Nothing exemplifies the maturity level of this election like the fact that we get a sticker when we're done voting. I filled in my ballot. I exhaled a cry of relief. And then I spent the next hour carbo-loading on bagels and Xanax (this is the Jewish male's version of drinking before noon). Yes, the day has finally arrived. And with any luck, nightfall will bring closure to the weirdest, wildest, most obsessed-over election in modern history. The Guardian looks back on two years, 20 candidates, and a few thousand Tweets: How the 2016 campaign tore up the rule book. It also pretty much tore up my frontal lobe.

+ Here's a look back at 43 iconic photos from the presidential election. And one pretty iconic shot from today.

+ Here is my prediction for the outcome (or why I think this election day will be known as Taco Tuesday.)

+ You can follow the election live with The New Yorker, FiveThirtyEight or Buzzfeed. Or, if you're up for something a little more unusual, I'll be live-tweeting. My stream won't contain exclusive exit polling data, but its tone should give you a pretty good idea of how California's legalized pot initiative is going.

2

Working the Poll

You'll be inundated with information today, but there are really only a few factors that will determine the presidential race -- and drive the results of many down ticket races as well. From NPR: 5 Exit Poll Numbers To Watch On Election Night.

+ WaPo: These 127 counties could point to the election winner tonight.

+ NYT Upshot: What Are the States to Watch?

+ Given our national obsession, it seems safe to predict that turnout is going to be really fantastic, believe me. Consider this stat from everyone's favorite election day state: More Floridians voted early in 2016 than in all of 2000.

3

Electoral Dysfunction

"No candidate wins the Electoral College -- and the House gives the presidency to … Evan McMullin?" OK, that's unlikely. But what about this election hasn't been? So let's take a look at Vox's list of 6 plausible ways this election could go wildly off the rails.

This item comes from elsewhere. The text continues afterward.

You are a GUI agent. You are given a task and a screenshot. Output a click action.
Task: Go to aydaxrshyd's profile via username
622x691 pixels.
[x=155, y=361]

+ And this seems like a safe prediction from WaPo: Even once the polls close, gridlock and dysfunction could remain.

4

Et Tu, America?

Banishment. Shouting. Paying for Votes. Excluding women and immigrants entirely. That might sound like a list of issues raised during the debates. But in fact, these traditions are entirely old school. From NatGeo: What Modern Democracies Didn't Copy From Ancient Greece. (The list should include critical thought.)

5

Hanging Chads

Once this election is over, the media will do what the media does best: Talk about the media. Here's a take from Brian Beutler: The press blew this election, with potentially horrifying consequences. The biggest media affront was the coverage of the email garbage over the last two weeks. I examined that issue here: The First Rough Draft of History is Too Rough.

+ Ben Thompson: Why Twitter Must Be Saved.

+ Pacific Standard: Your friends' unhinged political Facebook rants may actually make a difference in the election. (This assumes you haven't already unfollowed all your irritating friends.)

+ The future of the death penalty is on the ballot. California's really weird proposition to create an army of condom vigilantes. And Hillary and Donald will be holding their election night events a few blocks from one another. (In other words, you can expect some bipartisan surge pricing from Uber.)

6

The Tortured and the Hair

"I had to follow their rules. I grew a beard and everything, but I never took a selfie. I want those memories erased." On a day when we're focused on the sport of politics, it's worth reminding ourselves of the impact of politics. Liberated from Mosul, Iraqi men celebrate their freedom by shaving.

7

Buzz, Kill

"The successful tests of the devices pave the way for servicemen and women to be wired up at critical times of duty, so that electrical pulses can be beamed into their brains to improve their effectiveness in high pressure situations." Popping pills to stay focused while you're on duty is so last week. These days, it's all about zapping your brain with electrical currents. (Everything always comes back to Bill Murray.)

8

That Sucking Sound

One of the key arguments made by the pro-vaping crowd may have just gone up in smoke. According to a study done in LA, teens who vape are more likely to become teens who smoke -- and smoke more often.

9

A Vacation From Your Problems

"A glamorous back-to-nature exercise in pricey self-abnegation has become the logical way to spend one's leisure time." Have we ruined vacation by replacing it will a long, stange wellness trip? From the NYT: The End of Relaxation.

10

Bottom of the News

I could have written this about Gaga, Bon Jovi, my bud Debra Messing, or any number of people. But I wrote it about the Boss because I think he has the most brand exposure in the at risk areas. And because I really hope he reads it, signs up for NextDraft, and becomes my pal. Bruce Springsteen is Not Dancing in the Dark.

+ Cottage Cheese wants to be the next Greek Yogurt. (Don't we all...)

+ Apple fans are really mad at the new MacBook Pros.

+ Election, blah, blah, blah. Steph Curry just set a new NBA record by hitting 13 three-pointers in a single game.

+ And, my fellow Americans, at long last, Ken Bone has decided. (But he's not telling us who he voted for.)